Your task: Stop after the line with "Name, E-Mail-Adresse und"; until then, please copy every line of the records word for word from the first.

((

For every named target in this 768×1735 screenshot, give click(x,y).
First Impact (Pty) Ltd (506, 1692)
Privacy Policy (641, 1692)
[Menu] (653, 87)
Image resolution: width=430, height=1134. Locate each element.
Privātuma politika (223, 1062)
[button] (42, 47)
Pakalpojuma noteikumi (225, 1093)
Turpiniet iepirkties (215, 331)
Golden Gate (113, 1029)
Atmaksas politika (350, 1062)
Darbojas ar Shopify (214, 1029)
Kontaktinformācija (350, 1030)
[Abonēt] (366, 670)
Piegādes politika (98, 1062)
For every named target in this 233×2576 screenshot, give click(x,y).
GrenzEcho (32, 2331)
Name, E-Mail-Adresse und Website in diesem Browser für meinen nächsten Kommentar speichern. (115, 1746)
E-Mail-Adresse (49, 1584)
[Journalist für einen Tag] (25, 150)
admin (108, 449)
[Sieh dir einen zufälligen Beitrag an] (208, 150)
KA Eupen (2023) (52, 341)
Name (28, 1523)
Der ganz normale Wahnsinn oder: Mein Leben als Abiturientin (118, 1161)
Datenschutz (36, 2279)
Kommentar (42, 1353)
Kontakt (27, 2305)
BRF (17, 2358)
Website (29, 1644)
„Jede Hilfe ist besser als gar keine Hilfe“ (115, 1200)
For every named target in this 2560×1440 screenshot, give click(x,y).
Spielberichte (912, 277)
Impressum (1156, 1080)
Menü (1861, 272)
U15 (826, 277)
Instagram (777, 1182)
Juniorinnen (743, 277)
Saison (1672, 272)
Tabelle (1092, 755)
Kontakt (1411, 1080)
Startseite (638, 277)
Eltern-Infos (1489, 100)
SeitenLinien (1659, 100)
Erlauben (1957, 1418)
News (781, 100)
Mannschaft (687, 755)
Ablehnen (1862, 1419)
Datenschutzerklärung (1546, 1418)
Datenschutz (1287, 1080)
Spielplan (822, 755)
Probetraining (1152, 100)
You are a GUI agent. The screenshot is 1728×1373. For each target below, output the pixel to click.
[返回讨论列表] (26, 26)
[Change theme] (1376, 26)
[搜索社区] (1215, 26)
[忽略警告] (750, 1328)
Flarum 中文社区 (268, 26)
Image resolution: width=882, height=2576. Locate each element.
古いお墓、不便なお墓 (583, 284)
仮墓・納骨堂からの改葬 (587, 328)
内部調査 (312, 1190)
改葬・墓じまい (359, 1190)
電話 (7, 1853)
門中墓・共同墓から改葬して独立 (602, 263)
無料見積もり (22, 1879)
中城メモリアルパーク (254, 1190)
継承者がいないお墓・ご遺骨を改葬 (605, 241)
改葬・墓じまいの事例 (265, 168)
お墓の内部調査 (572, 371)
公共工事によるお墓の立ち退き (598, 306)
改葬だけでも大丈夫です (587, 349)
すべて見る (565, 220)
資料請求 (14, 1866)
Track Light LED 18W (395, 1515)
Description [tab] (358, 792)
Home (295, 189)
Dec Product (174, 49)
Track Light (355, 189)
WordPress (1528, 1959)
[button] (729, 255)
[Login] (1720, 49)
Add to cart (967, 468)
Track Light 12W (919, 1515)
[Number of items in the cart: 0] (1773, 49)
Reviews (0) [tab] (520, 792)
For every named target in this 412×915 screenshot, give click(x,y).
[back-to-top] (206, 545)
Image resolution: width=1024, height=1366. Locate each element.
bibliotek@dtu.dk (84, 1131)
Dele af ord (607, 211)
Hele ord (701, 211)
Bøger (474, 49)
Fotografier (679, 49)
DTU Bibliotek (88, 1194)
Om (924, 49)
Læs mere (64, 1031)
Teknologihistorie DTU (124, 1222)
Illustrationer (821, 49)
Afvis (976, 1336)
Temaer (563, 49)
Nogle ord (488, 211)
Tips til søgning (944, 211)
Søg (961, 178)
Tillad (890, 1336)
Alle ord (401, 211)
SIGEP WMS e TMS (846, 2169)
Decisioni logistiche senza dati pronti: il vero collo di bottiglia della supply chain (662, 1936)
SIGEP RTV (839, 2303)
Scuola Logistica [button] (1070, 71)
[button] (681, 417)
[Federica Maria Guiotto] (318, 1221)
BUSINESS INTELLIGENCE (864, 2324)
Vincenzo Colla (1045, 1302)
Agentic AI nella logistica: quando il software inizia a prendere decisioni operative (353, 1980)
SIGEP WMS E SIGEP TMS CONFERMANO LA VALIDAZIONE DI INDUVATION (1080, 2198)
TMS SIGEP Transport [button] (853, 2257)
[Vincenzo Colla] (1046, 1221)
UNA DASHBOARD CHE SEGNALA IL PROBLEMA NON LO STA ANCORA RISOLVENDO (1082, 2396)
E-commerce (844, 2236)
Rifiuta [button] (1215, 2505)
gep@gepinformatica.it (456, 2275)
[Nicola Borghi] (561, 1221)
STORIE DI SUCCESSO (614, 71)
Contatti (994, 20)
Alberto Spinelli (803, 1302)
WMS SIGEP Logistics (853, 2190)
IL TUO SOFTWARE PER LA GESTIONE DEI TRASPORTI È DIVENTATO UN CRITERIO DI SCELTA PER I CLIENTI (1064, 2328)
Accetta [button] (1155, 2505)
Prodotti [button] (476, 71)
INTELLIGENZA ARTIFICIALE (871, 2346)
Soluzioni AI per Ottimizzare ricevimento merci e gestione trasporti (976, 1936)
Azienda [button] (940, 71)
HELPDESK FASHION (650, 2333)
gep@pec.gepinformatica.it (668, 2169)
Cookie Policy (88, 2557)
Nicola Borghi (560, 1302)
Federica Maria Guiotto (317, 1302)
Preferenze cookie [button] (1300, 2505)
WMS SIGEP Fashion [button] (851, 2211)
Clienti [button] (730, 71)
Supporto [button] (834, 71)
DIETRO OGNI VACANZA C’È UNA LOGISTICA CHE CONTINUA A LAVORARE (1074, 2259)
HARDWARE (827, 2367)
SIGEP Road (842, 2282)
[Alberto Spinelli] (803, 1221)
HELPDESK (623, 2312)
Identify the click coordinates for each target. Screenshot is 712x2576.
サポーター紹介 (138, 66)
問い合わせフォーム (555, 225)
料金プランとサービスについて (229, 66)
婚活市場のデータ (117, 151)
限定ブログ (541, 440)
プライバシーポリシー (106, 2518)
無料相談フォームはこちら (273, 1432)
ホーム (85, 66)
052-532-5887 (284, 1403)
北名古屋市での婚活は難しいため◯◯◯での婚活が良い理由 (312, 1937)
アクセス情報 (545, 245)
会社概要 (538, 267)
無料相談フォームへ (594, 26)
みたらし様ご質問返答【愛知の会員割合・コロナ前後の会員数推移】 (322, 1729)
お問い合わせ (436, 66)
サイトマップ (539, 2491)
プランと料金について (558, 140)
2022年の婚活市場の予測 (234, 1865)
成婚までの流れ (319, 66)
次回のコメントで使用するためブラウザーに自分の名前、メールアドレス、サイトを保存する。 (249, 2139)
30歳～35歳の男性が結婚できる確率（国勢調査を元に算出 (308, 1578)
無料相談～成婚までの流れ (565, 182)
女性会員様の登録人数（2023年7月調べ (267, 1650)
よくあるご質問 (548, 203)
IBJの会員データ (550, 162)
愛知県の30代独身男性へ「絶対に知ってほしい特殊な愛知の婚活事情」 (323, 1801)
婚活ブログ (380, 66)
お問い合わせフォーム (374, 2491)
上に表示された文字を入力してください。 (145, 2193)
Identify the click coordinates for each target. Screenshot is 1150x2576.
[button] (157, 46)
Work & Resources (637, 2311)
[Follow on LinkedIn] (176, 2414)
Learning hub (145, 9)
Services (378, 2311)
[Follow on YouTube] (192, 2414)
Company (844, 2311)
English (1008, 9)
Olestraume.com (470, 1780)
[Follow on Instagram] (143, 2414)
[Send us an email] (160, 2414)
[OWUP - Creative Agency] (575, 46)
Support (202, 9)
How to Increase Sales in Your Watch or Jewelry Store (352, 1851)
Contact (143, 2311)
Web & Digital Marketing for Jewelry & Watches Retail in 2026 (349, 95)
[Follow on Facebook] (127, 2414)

))

Solution to this task:
For every named target in this 768×1735 screenshot, give click(x,y).
First Impact (Pty) Ltd (506, 1692)
Privacy Policy (641, 1692)
[Menu] (653, 87)
Image resolution: width=430, height=1134. Locate each element.
Privātuma politika (223, 1062)
[button] (42, 47)
Pakalpojuma noteikumi (225, 1093)
Turpiniet iepirkties (215, 331)
Golden Gate (113, 1029)
Atmaksas politika (350, 1062)
Darbojas ar Shopify (214, 1029)
Kontaktinformācija (350, 1030)
[Abonēt] (366, 670)
Piegādes politika (98, 1062)
For every named target in this 233×2576 screenshot, give click(x,y).
GrenzEcho (32, 2331)
Name, E-Mail-Adresse und Website in diesem Browser für meinen nächsten Kommentar speichern. (115, 1746)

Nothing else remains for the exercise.